QUOTED PASSAGE:
>> Start

# HotRoom floor



## crofter (May 5, 2011)

Are you recirculating the water back through the water tank or wasting it to a drain. A grid floor like Q Decking would get the heat up quicker. Calculations could be done to see where gains could be made. Is there sufficient heat input from the water tank to raise the temperature of the pounds of honey and the room in a reasonable time? Is there sufficient pipe radiating surface area to dissipate that amount of heat?

I have done such calculations theoretically, but in reality sizing of heat input and radiating surface area is usually engineered and we, the monkeys, just follow the drawings.


----------



## pleasantvalley (May 22, 2014)

Budget for a boiler and proper in-floor concrete heating? I can only imagine the moldy mess a drip through grating would end up being besides trashing your forklift tires. How big is your room? Ours is 30x50x18 and a 250,000btu boiler keeps it easily at 30C, plus running our indirect water tank and a coil under the honey tank for the fall.


----------



## whiskers (Aug 28, 2011)

Wood is a fair insulator so the wood is probably trapping the heat under the floor. You could install a fan (or several) that would suck air from under the floor and exhaust into the room, also return gratings from the room back to under the floor. You could space the boards or install metal grid so the heat could convect from under the floor, but as mentioned above crud will fall through and be very difficult to remove (possible complaint from health inspector). You could install a continuous metal floor closely attached to the pipes to conduct the heat up and then radiate it into the room. Either this or the metal grid will be very uncomfortable to work on (rather like working in a skillet).

I'm afraid that this is mostly negative. Pleasantvalley's solution sounds like a good one if you have the money.
Bill


----------



## RDY-B (May 20, 2007)

need more information--size of black pipe--spacing of grid and so forth---

what I can say is the system can be built with a layer of 3/4-1 inch insulation under your chosen type of heat grid
the tighter the spacing the smaller the diameter of your convince-in other words 1/2 pex spaced at 12 inches
will out preform black pipe space at 24 inch--with the insulation under your chosen grid--concrete at 3 1/2 will
give you a better heat bank for a hydrosopic floor--circulation pumps are what makes the magic hapen-these systems can be built using a five gallon hot water heater-(if the watter heater is keep in the hot room)-this makes easy install because five gallon water heaters run on 110--but with your boiler system hot water is a plenty--lay insulation --re plumb heat grid and cover with concrete--RDY-B


----------



## Michael Palmer (Dec 29, 2006)

>> End

DATASET EXTRACT:
>> Start

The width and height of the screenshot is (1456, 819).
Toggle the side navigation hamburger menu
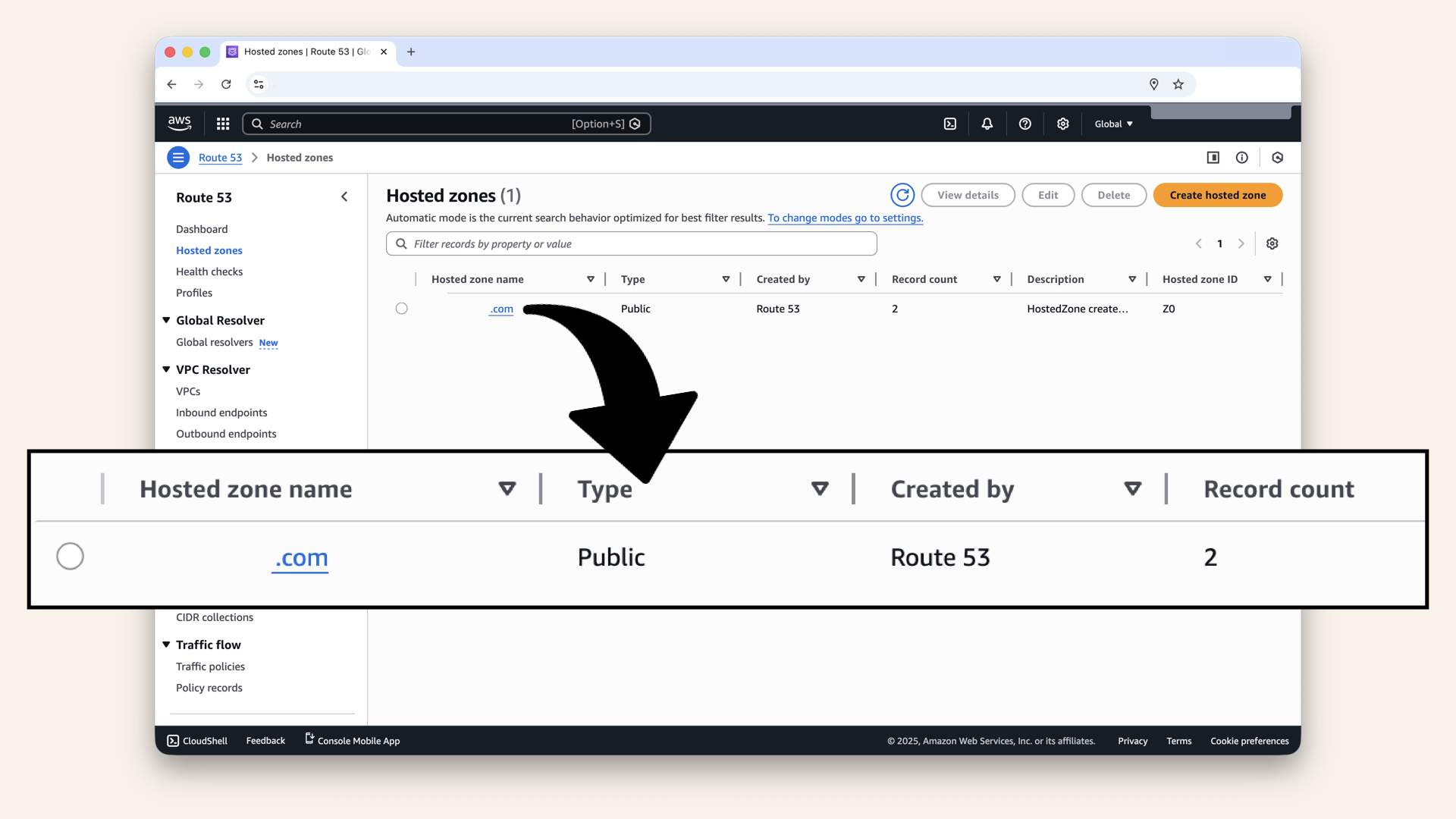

>> End

PROBLEMS TO SOLVE:
1) Copy out the hot room floor thread word for word, everything from "I have done" down to "for the fall.".
2) Carry the hot room floor thread forward, writing the part that comes after its last line.
The material placed after the hot room floor thread was taken from a separate source.

EXERCISE RESULTS:
1)
I have done such calculations theoretically, but in reality sizing of heat input and radiating surface area is usually engineered and we, the monkeys, just follow the drawings.


----------



## pleasantvalley (May 22, 2014)

Budget for a boiler and proper in-floor concrete heating? I can only imagine the moldy mess a drip through grating would end up being besides trashing your forklift tires. How big is your room? Ours is 30x50x18 and a 250,000btu boiler keeps it easily at 30C, plus running our indirect water tank and a coil under the honey tank for the fall.

2)
My hot room floor is set up in a similar way. 2" foam on compacted sand, metal grid with heat tubes strapped to the grid. Concrete on top. My room is 10'x30'. Temperature is controlled by a bulb thermostat. I can liquify 50 drums of crystallized honey in a week and a half if I set the temperature to 120. Or, I can hold several day's harvest of honey supers, and extract at 100-110. 

Can't imagine going back to heat tapes and hot box methods.


----------



## jim lyon (Feb 19, 2006)

Ours is similar to what Mr. Palmer and pleasantvalley describe, and I love it both for honey and honey tank warming in the fall and the room makes a cozy work area in the winter. There needs to be a thermal break (insulation) both under the pipe and also vertically around the edges of the floor to reduce conductive heat loss to adjacent floors. I had a similar setup years ago except with electric heat cables. It worked great.....for one year. The electrician who did the work didn't really have a solution other than to say it probably corroded and shorted out.


----------



## Woodside (Aug 10, 2010)

A simple and cheap solution would be to circulate your hot water through a radiator/fan combo above your wooden floor... Bare pipes surrounded by air or touch wood will not conduct heat very well, but running air over a radiator moves alot of heat fast. My hot room has boiler/heat exchanger/wax melter/ radiator+fan... no floor heat, during extraction the room reaches temps of 115f. At night I turn off the thermostat bypass and room sits at 95 over night


----------



## Ian (Jan 16, 2003)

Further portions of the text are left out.